• [Selected extract]
** begin **
Monday 30 April 2012

The books of April

I read too many books this month. I read a lot while I was in Devon over Easter, and then carried on doing it when I got back, during breaks in revision which were rather longer than they should have been. Here are the ones I enjoyed most:

1. The Gil Cunningham books by Pat McIntosh. This series, starting with The Harper's Quine, is about a clerk in late fifteenth-century Glasgow who solves crimes. It's amiable and interesting, and I do like the use of proper Scots. (There's a glossary but it's more appealing without.) They were all on kindle for 99p each when I read them.

2. I've read quite a lot of twentieth-century social history, and I would strongly recommend Call the Midwife by Jennifer Worth and Nella Last's War: the Second-World-War Diaries of 'Housewife, 49'. The first is the memoir which lies behind the BBC tea-time drama, and though I haven't seen that I do think they must have toned it down a bit to get it pre-watershed. It's shocking how recently this happened -- the kids in the book would be contemporaries of my mum and dad. I read it on a day when I was feeling a bit sorry for myself and it made me feel like I had been mentally slapped. Nella Last's diary is a great thing. She was one of the people recruited into the Mass Observation Project in the late 30s, an attempt to do the "anthropology of ourselves". She clearly had a flair for diary-writing, and her account of the great stresses of the war -- and also of marriage -- are compelling and very readable.

3. Two good American history books: The Killer Angels, by Michael Shaara, and Empire of the Summer Moon, by S.C. Gwynne. The Killer Angels is a novelisation of the battle of Gettysburg. It won the Pullitzer, and is kind of a big deal in America. It's very well done; the sort of novel that teaches more about history than a history lesson. I read it because I heard it inspired Joss Whedon to write Firefly, but actually it doesn't have anything much about the post-war era in it, except for a brief summary of what happened to each of the main characters. Empire of the Summer Moon, about the last Comanches and particularly their great leader Quanah Parker, is a startling book if, like me, you don't know much about American history. The Comanches were violent and lived by war, and were really the frightening killers of playground Cowboys and Indians games. The Texans weren't much better of course. The author is good at conveying both sides of this culture clash, and the tragedy of Cynthia Ann Parker, captured in a violent raid by Comanches at the age of 9, and then captured back again in another violent raid by Texans decades later, and never allowed to rejoin her two young sons despite her increasingly desperate attempts to escape back to the Comanches.
** end **
• [Data lines]
** begin **
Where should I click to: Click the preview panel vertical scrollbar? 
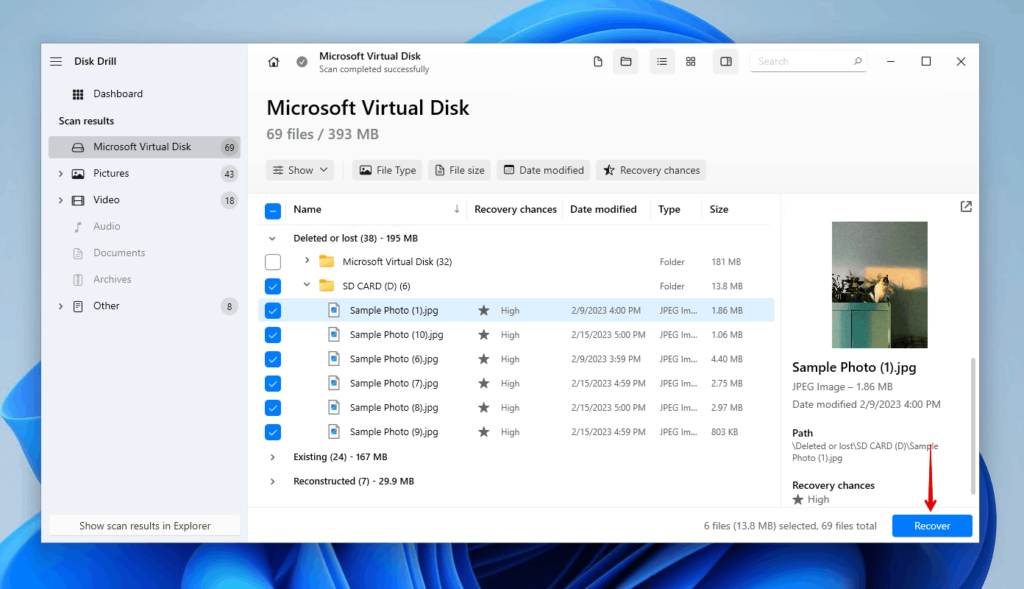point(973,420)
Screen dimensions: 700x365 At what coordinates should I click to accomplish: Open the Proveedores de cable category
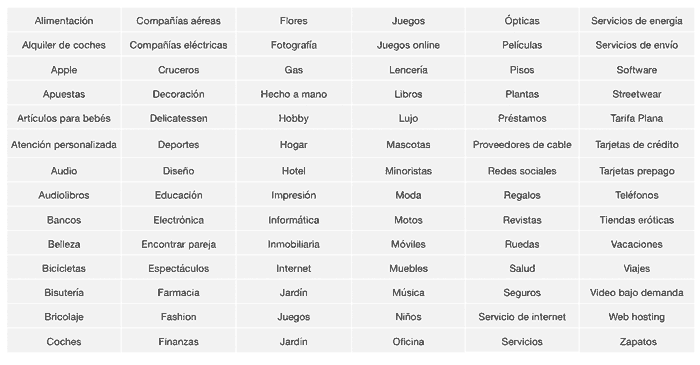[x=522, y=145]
** end **
Can you repeat everything from "The books of" down to "I read them." in the April book roundup, swapping "Glasgow" for "Edinburgh"?

The books of April

I read too many books this month. I read a lot while I was in Devon over Easter, and then carried on doing it when I got back, during breaks in revision which were rather longer than they should have been. Here are the ones I enjoyed most:

1. The Gil Cunningham books by Pat McIntosh. This series, starting with The Harper's Quine, is about a clerk in late fifteenth-century Edinburgh who solves crimes. It's amiable and interesting, and I do like the use of proper Scots. (There's a glossary but it's more appealing without.) They were all on kindle for 99p each when I read them.